This portfolio has a strong focus on the US equity market, with 40% in the Vanguard S&P 500 ETF, 30% in the Invesco NASDAQ 100 ETF, and 5% in the ProShares UltraPro QQQ, summing up to 75% in equities. The remaining 25% is allocated to short-term bonds via the iShares® 0-3 Month Treasury Bond ETF. This composition suggests a tilt towards growth-oriented stocks, particularly in the technology sector, while maintaining a portion in cash-equivalent assets for stability.
Historically, this portfolio has achieved a Compound Annual Growth Rate (CAGR) of 14.81%, with a maximum drawdown of -27.55%. This performance indicates a strong growth potential but comes with significant volatility, as evidenced by the drawdown. The days contributing to 90% of returns being concentrated in just 22 days highlights the portfolio's reliance on short-term, high-impact gains, typical for tech-heavy investments.
Monte Carlo simulations, projecting future performance based on historical data, suggest a wide range of outcomes, from a 5th percentile loss of -30.7% to a 67th percentile gain of 1,167%. While 924 out of 1,000 simulations returned positive outcomes, this spread underscores the high risk and high potential reward nature of the portfolio. It's crucial to understand that these projections are not guarantees but rather potential scenarios that could unfold.
The asset class distribution, with 74% in stocks and 26% in cash equivalents, indicates a balanced approach between growth and stability. However, the absence of traditional bonds or alternative investments limits the portfolio's diversification, potentially increasing volatility and risk during market downturns.
Sector allocation is heavily weighted towards technology, making up 33% of the portfolio. Other significant sectors include communication services and consumer cyclicals. This concentration in tech and growth-oriented sectors suggests higher sensitivity to market sentiment and interest rate changes, which could lead to increased volatility.

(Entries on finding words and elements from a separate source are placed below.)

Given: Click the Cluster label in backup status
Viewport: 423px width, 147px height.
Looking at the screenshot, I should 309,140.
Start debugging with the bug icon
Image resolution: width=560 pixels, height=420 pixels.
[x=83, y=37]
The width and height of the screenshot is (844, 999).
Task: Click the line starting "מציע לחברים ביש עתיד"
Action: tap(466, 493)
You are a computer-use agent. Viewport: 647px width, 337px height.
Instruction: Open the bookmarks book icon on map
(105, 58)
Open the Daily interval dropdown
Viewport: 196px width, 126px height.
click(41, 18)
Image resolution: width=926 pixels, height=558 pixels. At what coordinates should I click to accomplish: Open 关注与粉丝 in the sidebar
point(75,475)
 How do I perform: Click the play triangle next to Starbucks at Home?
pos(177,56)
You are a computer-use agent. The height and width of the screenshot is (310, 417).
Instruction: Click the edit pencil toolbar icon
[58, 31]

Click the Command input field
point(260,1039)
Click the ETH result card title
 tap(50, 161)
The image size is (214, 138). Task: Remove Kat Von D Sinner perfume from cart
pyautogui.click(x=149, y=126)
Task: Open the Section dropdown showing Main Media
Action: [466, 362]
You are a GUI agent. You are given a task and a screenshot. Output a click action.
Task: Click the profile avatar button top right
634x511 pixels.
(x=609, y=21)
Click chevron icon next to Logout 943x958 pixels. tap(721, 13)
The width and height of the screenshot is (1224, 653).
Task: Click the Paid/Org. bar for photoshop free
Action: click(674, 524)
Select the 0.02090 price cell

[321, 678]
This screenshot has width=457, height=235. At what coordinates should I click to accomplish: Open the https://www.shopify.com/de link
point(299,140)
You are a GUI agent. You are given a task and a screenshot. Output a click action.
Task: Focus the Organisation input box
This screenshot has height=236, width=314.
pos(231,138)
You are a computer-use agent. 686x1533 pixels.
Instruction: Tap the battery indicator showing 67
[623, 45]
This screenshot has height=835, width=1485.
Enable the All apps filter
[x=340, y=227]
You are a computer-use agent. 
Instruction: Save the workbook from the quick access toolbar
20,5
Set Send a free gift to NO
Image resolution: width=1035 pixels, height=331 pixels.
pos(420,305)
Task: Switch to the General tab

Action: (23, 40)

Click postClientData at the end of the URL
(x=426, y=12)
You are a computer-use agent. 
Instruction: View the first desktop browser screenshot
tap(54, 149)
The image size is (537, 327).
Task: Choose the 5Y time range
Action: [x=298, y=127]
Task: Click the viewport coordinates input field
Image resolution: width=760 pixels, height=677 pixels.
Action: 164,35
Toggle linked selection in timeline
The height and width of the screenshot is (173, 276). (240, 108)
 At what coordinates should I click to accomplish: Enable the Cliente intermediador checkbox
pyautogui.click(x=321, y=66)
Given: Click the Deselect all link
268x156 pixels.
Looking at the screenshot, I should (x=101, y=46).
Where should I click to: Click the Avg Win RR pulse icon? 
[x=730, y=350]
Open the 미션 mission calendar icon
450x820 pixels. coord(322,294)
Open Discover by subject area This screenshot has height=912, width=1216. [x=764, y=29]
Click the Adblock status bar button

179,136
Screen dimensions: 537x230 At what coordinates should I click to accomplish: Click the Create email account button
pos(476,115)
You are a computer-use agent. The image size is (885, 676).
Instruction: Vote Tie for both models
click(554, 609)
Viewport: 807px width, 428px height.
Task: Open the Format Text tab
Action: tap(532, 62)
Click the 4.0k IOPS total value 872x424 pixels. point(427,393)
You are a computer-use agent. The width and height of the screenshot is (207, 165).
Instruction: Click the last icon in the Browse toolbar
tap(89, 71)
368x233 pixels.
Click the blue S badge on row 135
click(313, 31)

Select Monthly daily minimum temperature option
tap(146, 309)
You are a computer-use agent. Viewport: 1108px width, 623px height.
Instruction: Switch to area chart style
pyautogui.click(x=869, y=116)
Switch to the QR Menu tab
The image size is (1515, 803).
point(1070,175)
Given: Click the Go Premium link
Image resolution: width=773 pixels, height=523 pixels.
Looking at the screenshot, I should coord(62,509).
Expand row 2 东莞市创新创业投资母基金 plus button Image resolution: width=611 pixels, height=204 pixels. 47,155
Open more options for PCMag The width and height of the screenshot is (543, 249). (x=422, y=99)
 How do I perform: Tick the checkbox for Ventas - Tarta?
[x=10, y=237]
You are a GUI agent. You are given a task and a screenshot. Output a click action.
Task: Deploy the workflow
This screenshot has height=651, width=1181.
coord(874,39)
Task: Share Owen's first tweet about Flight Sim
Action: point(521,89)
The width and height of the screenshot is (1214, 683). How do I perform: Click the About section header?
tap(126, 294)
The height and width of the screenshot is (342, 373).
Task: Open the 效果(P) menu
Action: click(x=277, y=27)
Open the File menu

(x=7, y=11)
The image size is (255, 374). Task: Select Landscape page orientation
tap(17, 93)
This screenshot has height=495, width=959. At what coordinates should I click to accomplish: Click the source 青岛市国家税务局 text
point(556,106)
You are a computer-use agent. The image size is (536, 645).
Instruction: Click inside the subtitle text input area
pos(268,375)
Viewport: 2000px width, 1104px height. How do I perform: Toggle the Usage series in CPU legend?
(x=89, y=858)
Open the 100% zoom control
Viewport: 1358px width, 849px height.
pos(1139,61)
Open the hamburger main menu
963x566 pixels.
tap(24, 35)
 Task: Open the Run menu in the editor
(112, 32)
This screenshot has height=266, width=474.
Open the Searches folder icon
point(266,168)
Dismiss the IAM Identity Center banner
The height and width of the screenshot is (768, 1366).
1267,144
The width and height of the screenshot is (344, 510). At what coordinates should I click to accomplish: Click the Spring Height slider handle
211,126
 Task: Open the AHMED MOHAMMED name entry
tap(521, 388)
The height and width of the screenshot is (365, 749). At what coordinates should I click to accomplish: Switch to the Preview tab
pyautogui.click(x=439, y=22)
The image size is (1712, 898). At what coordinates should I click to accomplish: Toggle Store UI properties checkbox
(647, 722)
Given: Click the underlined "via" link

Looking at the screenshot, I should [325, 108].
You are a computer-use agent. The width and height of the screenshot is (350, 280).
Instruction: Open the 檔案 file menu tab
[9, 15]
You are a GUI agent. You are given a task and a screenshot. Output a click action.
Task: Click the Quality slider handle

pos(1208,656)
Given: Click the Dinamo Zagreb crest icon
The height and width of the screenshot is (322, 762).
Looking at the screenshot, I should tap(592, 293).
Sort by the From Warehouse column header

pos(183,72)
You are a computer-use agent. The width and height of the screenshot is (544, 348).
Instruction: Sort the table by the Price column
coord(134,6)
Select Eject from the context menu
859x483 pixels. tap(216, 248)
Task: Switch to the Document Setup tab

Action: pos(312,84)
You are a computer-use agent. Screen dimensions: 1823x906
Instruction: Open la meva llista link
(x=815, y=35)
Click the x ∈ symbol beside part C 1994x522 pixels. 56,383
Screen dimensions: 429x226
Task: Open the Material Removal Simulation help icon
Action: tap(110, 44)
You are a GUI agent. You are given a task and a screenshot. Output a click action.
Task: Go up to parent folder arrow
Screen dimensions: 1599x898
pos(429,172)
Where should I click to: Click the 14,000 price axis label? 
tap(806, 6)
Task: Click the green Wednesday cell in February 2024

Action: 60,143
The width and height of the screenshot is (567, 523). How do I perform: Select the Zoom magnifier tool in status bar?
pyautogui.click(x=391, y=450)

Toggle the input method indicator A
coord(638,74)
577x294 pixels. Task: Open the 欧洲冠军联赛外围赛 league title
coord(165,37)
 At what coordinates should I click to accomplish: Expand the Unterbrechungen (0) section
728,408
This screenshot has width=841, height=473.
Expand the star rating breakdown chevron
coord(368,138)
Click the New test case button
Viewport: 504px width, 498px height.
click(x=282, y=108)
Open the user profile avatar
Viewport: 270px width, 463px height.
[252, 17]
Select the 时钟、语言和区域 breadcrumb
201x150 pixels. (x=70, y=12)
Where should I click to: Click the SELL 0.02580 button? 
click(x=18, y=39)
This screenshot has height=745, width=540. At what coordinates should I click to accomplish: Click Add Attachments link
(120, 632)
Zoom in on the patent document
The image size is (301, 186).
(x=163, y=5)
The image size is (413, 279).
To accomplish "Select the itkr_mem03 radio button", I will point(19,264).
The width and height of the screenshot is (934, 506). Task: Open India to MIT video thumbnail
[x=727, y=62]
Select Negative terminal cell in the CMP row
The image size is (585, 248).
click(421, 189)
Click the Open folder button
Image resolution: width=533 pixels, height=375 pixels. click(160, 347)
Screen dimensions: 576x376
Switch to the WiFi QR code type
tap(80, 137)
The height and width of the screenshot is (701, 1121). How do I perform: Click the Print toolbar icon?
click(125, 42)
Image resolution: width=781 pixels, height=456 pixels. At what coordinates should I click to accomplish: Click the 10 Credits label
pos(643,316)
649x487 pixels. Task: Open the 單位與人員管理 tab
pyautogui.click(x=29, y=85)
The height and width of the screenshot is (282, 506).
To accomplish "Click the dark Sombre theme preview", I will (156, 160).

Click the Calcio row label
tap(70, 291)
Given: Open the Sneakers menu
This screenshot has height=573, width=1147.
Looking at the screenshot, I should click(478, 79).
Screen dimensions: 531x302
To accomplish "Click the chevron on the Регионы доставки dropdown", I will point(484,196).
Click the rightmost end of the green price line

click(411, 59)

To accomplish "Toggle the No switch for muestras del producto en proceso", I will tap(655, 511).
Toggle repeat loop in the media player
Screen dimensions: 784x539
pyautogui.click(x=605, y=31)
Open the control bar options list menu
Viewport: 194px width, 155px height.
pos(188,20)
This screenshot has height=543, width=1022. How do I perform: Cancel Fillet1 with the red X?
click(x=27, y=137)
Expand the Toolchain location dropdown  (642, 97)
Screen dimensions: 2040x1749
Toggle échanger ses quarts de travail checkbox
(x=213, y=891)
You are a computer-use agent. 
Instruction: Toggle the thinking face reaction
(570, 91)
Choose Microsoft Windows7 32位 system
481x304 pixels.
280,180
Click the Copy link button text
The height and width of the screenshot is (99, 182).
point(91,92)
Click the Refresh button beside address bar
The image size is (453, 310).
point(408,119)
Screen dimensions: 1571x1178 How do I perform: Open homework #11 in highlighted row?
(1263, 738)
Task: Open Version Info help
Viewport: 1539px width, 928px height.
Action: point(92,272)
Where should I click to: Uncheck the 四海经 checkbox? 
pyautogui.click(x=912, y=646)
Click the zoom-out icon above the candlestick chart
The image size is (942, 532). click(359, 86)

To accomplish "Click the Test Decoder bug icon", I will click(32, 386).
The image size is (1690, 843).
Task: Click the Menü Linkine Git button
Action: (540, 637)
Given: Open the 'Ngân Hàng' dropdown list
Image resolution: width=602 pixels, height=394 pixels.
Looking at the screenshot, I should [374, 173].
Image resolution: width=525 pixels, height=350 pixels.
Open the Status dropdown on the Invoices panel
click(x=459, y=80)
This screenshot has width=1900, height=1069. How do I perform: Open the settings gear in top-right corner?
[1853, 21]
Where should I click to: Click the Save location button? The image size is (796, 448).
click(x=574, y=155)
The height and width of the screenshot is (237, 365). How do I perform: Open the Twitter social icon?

Geographic allocation is predominantly North American (74%), with minimal exposure to developed Europe (1%) and no direct investment in emerging markets or other regions. This concentration in the US market enhances the portfolio's growth potential but may increase vulnerability to regional economic shifts.
The market capitalization breakdown shows a preference for mega (36%) and big (24%) cap stocks, with a smaller portion in medium caps (11%). This skew towards larger companies, typical for S&P 500 and NASDAQ 100 indices, suggests stability and potential for growth but may limit exposure to the high-growth potential of smaller firms.
The high correlation between ProShares UltraPro QQQ and Invesco NASDAQ 100 ETF indicates overlapping investments, which reduces the diversification benefits of holding both. This redundancy could be addressed by reallocating assets to reduce overlap and enhance portfolio diversification.
This chart shows the Efficient Frontier, calculated using your current assets with different allocation combinations. It highlights the best balance between risk and return based on historical data. "Efficient" portfolios maximize returns for a given risk or minimize risk for a given return. Portfolios below the curve are less efficient. This is informational and not a recommendation to buy or sell any assets.
Click on the colored dots to explore allocations.
Optimizing this portfolio involves addressing the high correlation between certain assets to improve diversification. Removing or reducing exposure to overlapping ETFs can decrease risk without significantly sacrificing potential returns. This step is crucial for aligning the portfolio more closely with the Efficient Frontier, where each asset contributes to an optimal risk-return balance.
The portfolio's overall dividend yield is 1.70%, with individual yields ranging from 0.50% to 4.30%. While not the primary focus, dividends contribute to the portfolio's total return, providing a modest income stream alongside capital appreciation.
The total expense ratio (TER) of 0.12% is relatively low, enhancing net returns. The varied individual ETF costs, from 0.03% to 0.88%, reflect a balance between cost efficiency and strategic allocation to higher-cost, potentially higher-reward investments like the ProShares UltraPro QQQ.